On behalf of the defendants-appellants, the cause was submitted on the briefs of Jeffrey A. Mandell and Isaac S. Brodkey of Stafford Rosenbaum LLP, Madison.

On behalf of the plaintiff-respondent, the cause was submitted on the brief of Kara M. Burgos of Moen Sheehan Meyer, Ltd., La Crosse.

A nonparty brief was filed by Jacob S. Margolies of Dentons Bingham Greenebaum LLP, Louisville, Kentucky, for Professor Yaron Nili.

Before Kloppenburg, P.J., Graham, and Nashold, JJ.

¶ 1. GRAHAM, J. This case arises from the sale of the assets of Ruby Distribution LLC's water distribution business to Ripp Distributing Company, LLC. Prior to the sale, the parties executed an asset purchase agreement (the "APA"), in which Ruby and its sole member, Brian Elder,1 made various representations and warranties about the assets as of the effective date of the APA and the date the asset sale would close. As part of the APA, the parties agreed to a survival clause, which provided that Ruby's representations and warranties "shall survive the Closing for a period of one year from the Closing Date."

¶ 2. After the sale closed and Ripp took possession of the assets, it allegedly discovered operational issues and, 18 months after the closing, it filed this lawsuit, which asserts contract and tort claims based on the allegedly false representations and warranties that Ruby made in the APA. Ruby filed a motion for judgment on the pleadings, arguing that the contract claims should be dismissed based on the one-year limitations period in the survival clause, and that the tortious misrepresentation claims should be dismissed based on the economic loss doctrine. The circuit court denied the motion.

¶ 3. On interlocutory appeal, we conclude that Ruby is entitled to judgment on the pleadings.

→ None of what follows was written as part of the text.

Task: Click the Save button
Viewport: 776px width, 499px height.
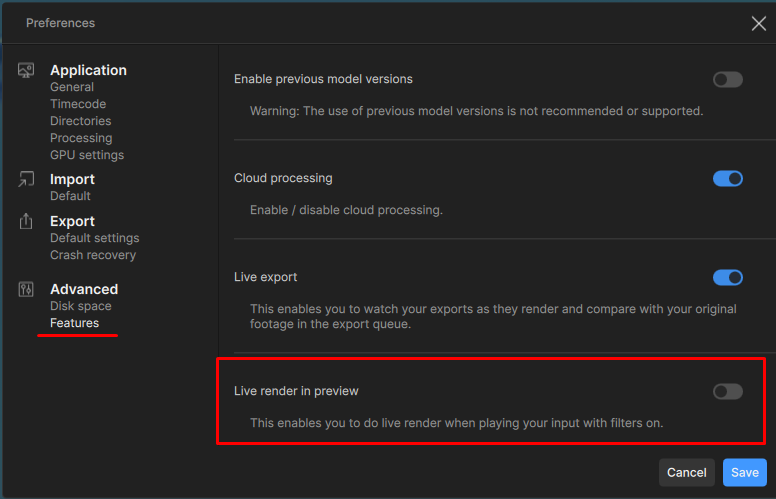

Ripp's contract claims are time barred under the APA's survival clause, which can only be reasonably interpreted as a contractual limitations period for commencing a lawsuit for breach of the representations and warranties. Turning to Ripp's tortious misrepresentation claims, they are barred by the economic loss doctrine. Therefore, we reverse and remand for the entry of an order dismissing Ripp's complaint.

BACKGROUND

¶ 4. The following facts and allegations are derived from Ripp's complaint, and Ruby's answer, as well as the APA and closing documents that were attached to the complaint, which are properly considered when evaluating Ruby's motion for judgment on the pleadings.

¶ 5. Prior to the sale that is the subject of this lawsuit, Ruby owned and operated a water distribution business. On May 6, 2020, Ruby and Ripp entered into the APA, in which Ruby agreed to sell and Ripp agreed to purchase substantially all of the assets of the business, including but not limited to equipment, inventory, accounts receivable, intangible assets, and customer contracts, records, and relationships. According to the APA, the closing date was to take place on or before June 15, 2020.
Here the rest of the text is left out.